One of the rawest sounding tracks is “Impossible Dreamers (MFTM)” is topically twined with “Summit” with both songs focused on unity through the touch of the divine. The curse of war, both spiritual and physical, is graphically recounted on “Write My Name in Gold” and “Under the Gun”.
Being directly involved in radio, I intimately feel the angst of Fallstar on “Radio (NW Hesh)”, as they speak of how art and the performers message has been lost in mainstream music.
This craft was meant to edify the world, not degrade it. We do it for the good. We do it for the art. That’s why you’ll never catch us spinning on the radio. We’re never front or fake. No we’re not playing games. This is the magic of the sacred and the profane.
In a realistic sense we as consumers are slave owners, as we create sweatshops to produce cheap merchandise. “Slaves” should make us feel guilty to live off the chains of others. Perfect vocal screams and screaming guitars carry the tone of “Dance in the Desert”.

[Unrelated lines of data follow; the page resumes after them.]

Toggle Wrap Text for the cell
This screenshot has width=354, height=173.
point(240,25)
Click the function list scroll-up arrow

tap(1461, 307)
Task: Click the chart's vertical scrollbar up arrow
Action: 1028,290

The rapped vocals of “This is My ELF Weapon” and its dance track melody give an unusual twist to the vibe of Future Golden Age before bridging into the revealing “Eros and Psyche”.
Future Golden Age album closes with the final delicate “Outro” and a question during “Divine Spark”.
Oh my God, I’ve found something to die for. All my life I’ve waited for an answer. I don’t believe that heaven’s out there somewhere in the clouds, cause I hear a voice keep telling me he brought it to the ground. So can I ask you now? Did you believe in us, even while you were here on earth? Could greater things be done? Could greater things be done in us? If there is divine spark in us won’t you help us to release and burn? The spark inside of us. Burn.
A line from the song, “Under The Gun”, summarizes the intentions of Fallstar on Future Golden Age. “May my voice be the bomb at the belly of the beast”. This album is angry. Angry at societies apathy, angry at social injustices, angry at war, angry at our deep rooted indifference to the less fortunate in this world. This is a righteous anger. Fallstar conveys this rage with the hope that the message won’t fall on deaf ears. For this reviewer they’ve already made an impact.